■ **DIRECTION**:
Count how many lines in the items below contain the string "pixels", and reply with that number alone.

■ **MATERIAL SHOWN**:
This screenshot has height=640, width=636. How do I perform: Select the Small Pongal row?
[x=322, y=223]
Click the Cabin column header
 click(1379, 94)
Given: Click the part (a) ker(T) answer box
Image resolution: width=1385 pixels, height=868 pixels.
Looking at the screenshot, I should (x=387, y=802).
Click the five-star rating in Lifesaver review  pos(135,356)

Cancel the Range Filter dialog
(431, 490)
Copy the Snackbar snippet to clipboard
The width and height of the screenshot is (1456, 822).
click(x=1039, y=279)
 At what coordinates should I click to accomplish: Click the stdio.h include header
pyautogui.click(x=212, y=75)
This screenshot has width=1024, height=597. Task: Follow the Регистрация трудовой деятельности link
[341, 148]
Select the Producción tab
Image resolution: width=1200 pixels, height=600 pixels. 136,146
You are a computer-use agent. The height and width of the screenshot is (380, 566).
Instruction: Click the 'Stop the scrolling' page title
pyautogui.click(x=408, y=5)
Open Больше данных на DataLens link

■ **WORKED SOLUTION**:
2